Girish
Girish asked Indu Sundaresan:

Hi. It's not just the costumes and the customs that have 'evolved' but also the value systems and the societal norms. So does the author make a conscious effort to go back to the norms or present it with today's values for the reader to digest? Ex: The misogyny and oppression women faced by women in history, from today's stand point might be judged, but they were the norms of the time. what does the author do?

Indu Sundaresan Interesting question. Times have certainly evolved as far as women's rights go (I know, there's still plenty of ground to cover yet).

In the novels of the Taj trilogy, I focus on two powerful women in the Mughal dynasty--Empress Nur Jahan and Princess Jahanara. They were both women living in an imperial harem, behind a purdah (veil), not seen by men outside of the imperial family.

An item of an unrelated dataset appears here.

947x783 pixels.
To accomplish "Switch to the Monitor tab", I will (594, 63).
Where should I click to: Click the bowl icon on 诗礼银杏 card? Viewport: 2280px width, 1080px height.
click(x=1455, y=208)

The purdah, the confinement within harem walls, was actually, in 17th Century India, not so much a sign of oppression (we see it that way today, certainly) but a sign of wealth. It meant, literally, that the male principal had the means of looking after a large number of women; they did not have to get up every morning, sweep the front doorstep, draw water from the well, cook the day's meals--what common women did.

What I did in the novels of the Taj trilogy was to actively imagine this sort of confinement to be the norm. Then, I considered how these two women became powerful under those circumstances. If this is normal, how did they manipulate the situation to create authority--how then to gain the sort of power a man had outside of the harem's walls?

That Nur Jahan and Jahanara dabbled in court politics and shaped India's future and history from their time period is undeniable. How they did it, you see in THE TWENTIETH WIFE, THE FEAST OF ROSES and SHADOW PRINCESS.